Is it good to be intellectually autonomous? If it is, in what way is it good? In this talk I defend the value of intellectual autonomy by appeal to the value of non-testimonial knowledge. I criticize some accounts of the value of non-testimonial belief (namely, those that reject the possibility of reliable belief, knowledge, certainty, and understanding on the basis of testimony), and defend the value of non-testimonial knowledge by appeal to the value of acquaintance (and the propositional knowledge that comes with it), individual achievement, collective risk-mitigation, and democratic legitimacy. Non-testimonial knowledge entails acquaintance (which typically comes with a wealth of propositional knowledge), is always an individual achievement, and has social value in virtue of its connection with mitigating the collective risk of error and with democratic legitimacy.
Philosophy Seminar Series.
Date: Thursday, 18 April 2013
Time: 2pm – 4pm
Venue: Philosophy Resource Room (AS3 #05-23)

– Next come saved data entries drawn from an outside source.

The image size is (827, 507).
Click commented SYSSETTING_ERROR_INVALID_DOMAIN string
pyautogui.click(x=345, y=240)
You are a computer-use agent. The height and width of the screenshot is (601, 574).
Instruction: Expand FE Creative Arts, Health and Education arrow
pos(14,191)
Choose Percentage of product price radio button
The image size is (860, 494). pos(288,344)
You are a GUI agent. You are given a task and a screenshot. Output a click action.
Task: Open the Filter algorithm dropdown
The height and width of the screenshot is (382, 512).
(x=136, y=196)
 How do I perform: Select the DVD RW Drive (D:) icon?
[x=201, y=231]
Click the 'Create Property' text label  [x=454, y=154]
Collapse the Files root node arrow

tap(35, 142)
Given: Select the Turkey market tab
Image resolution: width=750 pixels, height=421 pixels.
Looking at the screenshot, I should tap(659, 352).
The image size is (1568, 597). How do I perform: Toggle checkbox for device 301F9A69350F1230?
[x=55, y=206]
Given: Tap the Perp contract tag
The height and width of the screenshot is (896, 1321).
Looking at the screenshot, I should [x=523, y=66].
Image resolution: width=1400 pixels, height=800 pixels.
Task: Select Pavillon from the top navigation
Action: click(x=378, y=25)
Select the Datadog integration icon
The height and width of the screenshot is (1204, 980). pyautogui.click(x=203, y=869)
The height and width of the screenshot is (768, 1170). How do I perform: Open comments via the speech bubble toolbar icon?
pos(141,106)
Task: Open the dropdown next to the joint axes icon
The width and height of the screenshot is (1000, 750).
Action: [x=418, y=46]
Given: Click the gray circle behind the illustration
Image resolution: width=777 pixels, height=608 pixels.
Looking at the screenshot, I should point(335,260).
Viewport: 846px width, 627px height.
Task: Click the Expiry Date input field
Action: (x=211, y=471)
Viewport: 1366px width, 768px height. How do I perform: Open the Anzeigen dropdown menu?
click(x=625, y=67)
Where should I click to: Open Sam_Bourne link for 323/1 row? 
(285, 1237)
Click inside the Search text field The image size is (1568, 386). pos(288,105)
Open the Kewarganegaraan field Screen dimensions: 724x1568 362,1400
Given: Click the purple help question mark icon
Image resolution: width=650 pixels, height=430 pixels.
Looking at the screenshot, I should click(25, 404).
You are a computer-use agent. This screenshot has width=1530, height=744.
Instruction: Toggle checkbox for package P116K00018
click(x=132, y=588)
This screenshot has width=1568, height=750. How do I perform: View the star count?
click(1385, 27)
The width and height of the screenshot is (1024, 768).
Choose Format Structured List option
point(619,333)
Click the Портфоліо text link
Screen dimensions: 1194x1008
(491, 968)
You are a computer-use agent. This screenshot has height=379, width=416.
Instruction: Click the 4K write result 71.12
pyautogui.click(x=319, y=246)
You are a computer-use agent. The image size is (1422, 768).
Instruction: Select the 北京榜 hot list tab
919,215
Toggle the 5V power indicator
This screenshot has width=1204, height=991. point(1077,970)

Speaker: Allan Hazlett, Lecturer in Philosophy, University of Edinburgh
Moderator: Dr. Ben Blumson
About the Speaker:
Allan Hazlett (PhD, Brown University, 2006) is a Lecturer in Philosophy at the University of Edinburgh, having worked previously at Texas Tech and Fordham Universities. He is the author of Luxury of the Understanding: On the Value of True Belief (Oxford University Press, forthcoming), and was the winner of the 2007 Rutgers Epistemology Conference Young Epistemologist Prize. Since 2012 he has served as the Secretary of the Scots Philosophical Association. He is currently working on the nature and value of the (so-called) intellectual virtues.